Burma: Aung San Suu Kyi could become president after 'positive talks'

The clause can be legally removed only through a two-thirds vote in Parliament

Talks between Burma's military chief and Aung San Suu Kyi on suspending a constitutional clause that prevents her from becoming the president could yield "positive results", two pro-government television channels are reporting.

Suu Kyi's National League for Democracy Party won a landslide victory in the November 8 general elections. But she is barred from becoming president because of the Constitution's Article 59 (f), which says anyone with a foreign spouse or children cannot hold the executive office. Suu Kyi's late husband was British as are her two sons.

In separate but identical broadcasts late Sunday, Sky Net and Myanmar National Television said "positive results could come out on the negotiation for the suspension of the constitution Article 59 (f)."

Suu Kyi has been negotiating with commander-in-chief Gen. Min Aung Hlaing on having the clause suspended, which can be legally removed only through a two-thirds vote in Parliament. The military holds 25 percent of the nominated seats in parliament, which means the NLD cannot scrap the clause on its own.

"I think everything will be fine," Kyaw Htwe, a member of Central Committee of the NLD, told The Associated Press. "The negotiations will be positive for our leader Aung San Suu Kyi to become president," said Kyaw Htwe, who is also a member of parliament.

But Yan Myo Thein, a political analyst, advised caution.

"It is still too early to confirm that Suu Kyi will be among the presidential candidate," he said.

"Even the suspension and the constitutional amendment will take time. And we cannot really comment relying only on a short announcement on TV."

Suu Kyi has said previously that even if she doesn't become the president she would run the country from behind the scenes. But clearly, the NLD would prefer the 70-year-old icon of democracy to lead the country, having struggled almost all her life for it.

On Friday, a legal advisory committee consisting of experts and members of the lower house was launched, led by Shwe Mann, the former head of the military-tied Union Solidarity and Development Party. One of the few Suu Kyi allies in the defeated ruling party, Shwe Mann is believed to be supportive of a constitutional change.

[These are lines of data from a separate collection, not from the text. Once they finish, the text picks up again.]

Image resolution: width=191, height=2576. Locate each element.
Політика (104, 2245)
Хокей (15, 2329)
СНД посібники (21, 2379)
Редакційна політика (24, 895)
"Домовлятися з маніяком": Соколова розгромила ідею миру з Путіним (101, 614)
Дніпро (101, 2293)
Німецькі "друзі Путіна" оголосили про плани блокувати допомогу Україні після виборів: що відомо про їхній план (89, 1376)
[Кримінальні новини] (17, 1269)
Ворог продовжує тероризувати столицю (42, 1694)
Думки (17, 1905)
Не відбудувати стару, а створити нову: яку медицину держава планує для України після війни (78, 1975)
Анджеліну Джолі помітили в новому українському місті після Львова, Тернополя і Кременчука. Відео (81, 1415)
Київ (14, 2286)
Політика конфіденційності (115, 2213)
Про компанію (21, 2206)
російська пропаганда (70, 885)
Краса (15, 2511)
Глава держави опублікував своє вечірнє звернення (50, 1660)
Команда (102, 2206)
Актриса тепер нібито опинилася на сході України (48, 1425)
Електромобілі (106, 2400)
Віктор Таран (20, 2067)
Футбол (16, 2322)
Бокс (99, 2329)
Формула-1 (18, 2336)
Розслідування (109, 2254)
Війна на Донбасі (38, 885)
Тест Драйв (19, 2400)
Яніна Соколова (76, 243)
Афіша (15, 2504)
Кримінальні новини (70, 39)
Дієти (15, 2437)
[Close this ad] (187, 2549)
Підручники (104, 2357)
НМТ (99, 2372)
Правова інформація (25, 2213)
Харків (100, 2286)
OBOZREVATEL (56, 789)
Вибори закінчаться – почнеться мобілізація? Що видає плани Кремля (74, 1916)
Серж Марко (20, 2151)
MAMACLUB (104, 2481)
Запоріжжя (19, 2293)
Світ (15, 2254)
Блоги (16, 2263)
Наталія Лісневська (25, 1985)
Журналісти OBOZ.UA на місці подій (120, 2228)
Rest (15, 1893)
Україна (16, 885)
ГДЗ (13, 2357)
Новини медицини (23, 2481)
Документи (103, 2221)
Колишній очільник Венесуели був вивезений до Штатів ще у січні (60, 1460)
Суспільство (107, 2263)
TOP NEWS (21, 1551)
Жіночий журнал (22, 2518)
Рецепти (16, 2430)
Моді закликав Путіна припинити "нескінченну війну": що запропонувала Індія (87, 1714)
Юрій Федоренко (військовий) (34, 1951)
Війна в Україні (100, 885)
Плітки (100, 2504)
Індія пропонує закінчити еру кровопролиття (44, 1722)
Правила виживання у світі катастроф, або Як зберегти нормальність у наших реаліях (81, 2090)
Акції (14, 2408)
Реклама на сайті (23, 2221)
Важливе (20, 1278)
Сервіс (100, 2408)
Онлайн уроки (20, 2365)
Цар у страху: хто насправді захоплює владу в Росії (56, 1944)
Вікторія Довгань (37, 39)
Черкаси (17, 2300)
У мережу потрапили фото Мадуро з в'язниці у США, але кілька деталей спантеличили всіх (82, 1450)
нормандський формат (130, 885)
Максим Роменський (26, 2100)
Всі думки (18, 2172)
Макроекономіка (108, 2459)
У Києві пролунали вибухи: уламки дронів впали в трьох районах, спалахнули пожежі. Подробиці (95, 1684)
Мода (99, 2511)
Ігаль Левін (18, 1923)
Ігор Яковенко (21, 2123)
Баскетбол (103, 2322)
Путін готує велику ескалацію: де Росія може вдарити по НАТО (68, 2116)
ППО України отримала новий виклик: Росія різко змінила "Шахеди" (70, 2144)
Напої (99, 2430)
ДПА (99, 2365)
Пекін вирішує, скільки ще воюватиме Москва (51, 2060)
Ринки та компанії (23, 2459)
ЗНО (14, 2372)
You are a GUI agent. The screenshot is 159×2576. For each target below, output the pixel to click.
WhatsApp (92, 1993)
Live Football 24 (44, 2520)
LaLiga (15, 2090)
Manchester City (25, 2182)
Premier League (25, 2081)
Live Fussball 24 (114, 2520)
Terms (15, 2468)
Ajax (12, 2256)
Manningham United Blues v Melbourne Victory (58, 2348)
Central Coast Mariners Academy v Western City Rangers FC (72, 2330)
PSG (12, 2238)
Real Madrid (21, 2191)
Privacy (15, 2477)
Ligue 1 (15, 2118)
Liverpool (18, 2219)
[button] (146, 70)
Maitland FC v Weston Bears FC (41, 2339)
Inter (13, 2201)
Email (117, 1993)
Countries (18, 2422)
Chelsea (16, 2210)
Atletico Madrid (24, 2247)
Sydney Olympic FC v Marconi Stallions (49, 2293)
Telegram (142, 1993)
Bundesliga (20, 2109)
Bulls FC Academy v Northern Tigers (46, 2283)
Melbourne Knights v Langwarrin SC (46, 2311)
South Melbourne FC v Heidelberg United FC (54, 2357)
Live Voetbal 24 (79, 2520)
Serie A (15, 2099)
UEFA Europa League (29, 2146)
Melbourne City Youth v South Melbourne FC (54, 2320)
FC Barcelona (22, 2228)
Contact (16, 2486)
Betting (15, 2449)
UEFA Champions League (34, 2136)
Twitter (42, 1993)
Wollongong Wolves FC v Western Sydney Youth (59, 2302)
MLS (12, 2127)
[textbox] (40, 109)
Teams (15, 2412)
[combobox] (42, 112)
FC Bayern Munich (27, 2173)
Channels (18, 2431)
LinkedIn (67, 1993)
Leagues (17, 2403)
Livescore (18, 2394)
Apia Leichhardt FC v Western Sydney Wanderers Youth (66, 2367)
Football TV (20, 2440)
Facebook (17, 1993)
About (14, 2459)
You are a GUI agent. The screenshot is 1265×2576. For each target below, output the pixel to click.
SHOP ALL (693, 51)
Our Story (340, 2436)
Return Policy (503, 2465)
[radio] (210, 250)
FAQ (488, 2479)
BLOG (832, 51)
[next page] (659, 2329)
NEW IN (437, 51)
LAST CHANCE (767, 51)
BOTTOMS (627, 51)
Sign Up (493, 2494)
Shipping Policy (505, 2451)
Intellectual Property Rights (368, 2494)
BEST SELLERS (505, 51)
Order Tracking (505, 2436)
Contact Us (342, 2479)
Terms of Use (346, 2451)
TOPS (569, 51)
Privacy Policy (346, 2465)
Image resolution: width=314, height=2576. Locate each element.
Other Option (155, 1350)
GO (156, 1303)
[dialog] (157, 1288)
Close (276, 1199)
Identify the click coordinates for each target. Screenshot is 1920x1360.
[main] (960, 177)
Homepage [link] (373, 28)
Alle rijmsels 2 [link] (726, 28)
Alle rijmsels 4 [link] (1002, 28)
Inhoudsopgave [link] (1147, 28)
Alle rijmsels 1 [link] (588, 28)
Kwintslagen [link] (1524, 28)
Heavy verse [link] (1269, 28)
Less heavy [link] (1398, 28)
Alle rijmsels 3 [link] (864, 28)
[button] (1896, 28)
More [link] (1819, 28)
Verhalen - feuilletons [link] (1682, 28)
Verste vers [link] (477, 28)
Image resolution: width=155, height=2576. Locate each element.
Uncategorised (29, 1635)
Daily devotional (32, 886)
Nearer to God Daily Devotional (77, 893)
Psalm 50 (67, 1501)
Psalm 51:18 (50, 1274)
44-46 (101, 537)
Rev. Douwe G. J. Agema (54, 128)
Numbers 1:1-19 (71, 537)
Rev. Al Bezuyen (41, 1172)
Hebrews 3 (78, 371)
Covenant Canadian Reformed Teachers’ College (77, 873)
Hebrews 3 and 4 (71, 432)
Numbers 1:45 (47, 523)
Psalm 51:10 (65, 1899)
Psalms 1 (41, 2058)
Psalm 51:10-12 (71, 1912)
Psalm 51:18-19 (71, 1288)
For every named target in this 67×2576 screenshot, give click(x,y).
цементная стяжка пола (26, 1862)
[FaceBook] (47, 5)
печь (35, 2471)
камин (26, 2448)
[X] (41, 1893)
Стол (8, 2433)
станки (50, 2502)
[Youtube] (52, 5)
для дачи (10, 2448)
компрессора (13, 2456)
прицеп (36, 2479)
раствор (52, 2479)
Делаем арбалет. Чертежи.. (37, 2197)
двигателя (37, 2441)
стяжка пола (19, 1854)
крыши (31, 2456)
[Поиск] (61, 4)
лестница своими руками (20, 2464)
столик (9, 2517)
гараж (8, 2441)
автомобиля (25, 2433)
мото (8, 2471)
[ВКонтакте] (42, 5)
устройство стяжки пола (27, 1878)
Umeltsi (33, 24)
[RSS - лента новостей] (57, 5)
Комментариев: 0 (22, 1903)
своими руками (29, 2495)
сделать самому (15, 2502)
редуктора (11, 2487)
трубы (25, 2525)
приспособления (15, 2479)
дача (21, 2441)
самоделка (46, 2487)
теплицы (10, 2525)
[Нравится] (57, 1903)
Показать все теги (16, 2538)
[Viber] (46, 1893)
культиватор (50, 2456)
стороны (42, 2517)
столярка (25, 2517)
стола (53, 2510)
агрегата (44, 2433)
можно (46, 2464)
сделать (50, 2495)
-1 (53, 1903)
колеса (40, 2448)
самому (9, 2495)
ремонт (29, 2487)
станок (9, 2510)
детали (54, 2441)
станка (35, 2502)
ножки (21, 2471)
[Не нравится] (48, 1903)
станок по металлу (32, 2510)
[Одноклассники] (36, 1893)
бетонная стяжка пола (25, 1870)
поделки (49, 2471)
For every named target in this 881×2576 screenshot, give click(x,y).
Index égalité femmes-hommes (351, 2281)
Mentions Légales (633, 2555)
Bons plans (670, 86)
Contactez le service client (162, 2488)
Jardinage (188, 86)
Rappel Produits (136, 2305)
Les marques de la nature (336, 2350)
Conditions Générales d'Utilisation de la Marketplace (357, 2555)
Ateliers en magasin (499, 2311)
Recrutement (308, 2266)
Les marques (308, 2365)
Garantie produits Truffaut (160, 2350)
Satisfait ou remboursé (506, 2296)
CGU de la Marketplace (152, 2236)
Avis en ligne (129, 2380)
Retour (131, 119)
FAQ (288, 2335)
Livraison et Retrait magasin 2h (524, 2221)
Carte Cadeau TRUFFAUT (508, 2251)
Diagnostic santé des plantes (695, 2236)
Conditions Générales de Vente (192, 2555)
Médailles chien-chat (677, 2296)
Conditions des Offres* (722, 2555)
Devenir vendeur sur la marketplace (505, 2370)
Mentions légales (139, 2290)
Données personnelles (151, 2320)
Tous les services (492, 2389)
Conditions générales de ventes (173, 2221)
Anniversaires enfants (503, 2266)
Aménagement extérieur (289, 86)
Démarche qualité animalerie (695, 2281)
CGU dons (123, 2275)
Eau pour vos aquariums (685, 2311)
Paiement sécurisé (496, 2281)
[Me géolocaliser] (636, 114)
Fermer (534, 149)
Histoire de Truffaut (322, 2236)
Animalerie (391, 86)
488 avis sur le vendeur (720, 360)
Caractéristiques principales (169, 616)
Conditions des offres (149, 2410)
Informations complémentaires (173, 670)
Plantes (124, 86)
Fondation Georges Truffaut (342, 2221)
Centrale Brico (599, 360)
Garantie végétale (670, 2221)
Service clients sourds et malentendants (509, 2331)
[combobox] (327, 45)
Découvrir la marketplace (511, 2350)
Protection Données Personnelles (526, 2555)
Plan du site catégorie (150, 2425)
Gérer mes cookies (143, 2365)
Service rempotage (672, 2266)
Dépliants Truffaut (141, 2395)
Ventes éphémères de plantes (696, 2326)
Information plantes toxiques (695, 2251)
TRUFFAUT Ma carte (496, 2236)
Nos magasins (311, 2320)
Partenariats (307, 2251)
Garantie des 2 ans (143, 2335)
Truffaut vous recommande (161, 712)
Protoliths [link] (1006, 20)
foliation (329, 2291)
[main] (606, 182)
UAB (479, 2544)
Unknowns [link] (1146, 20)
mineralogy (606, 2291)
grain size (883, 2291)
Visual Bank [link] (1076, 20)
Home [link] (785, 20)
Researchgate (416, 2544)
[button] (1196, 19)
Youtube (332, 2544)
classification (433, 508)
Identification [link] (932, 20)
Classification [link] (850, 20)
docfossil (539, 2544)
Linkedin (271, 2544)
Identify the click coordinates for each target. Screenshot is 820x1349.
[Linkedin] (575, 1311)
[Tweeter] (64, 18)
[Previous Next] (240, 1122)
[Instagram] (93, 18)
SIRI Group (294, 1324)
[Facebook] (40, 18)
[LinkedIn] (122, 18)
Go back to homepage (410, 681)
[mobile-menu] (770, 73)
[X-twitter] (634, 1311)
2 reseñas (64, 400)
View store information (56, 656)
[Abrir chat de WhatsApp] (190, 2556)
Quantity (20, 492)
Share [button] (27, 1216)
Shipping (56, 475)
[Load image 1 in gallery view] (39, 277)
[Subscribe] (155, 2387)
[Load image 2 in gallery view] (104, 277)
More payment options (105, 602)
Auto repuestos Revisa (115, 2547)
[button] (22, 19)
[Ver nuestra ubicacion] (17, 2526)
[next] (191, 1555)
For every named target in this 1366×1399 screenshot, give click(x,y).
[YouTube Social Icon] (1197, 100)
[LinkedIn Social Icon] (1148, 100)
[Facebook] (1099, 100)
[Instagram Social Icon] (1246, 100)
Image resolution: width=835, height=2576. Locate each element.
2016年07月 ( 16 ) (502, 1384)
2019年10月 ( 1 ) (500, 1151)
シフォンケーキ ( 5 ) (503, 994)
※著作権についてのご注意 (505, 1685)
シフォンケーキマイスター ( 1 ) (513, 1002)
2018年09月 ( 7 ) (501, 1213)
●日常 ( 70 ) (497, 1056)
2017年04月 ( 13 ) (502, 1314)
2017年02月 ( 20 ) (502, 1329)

Although national elections were in November, the president does not take office until March 31 or April 1 because of a long-winded selection process.

The new members of parliament took their oaths of office only this month. Next, they will announce the date of meetings to pick three nominees for the post of president through a vote by all members of parliament. It is not known when the vote will take place.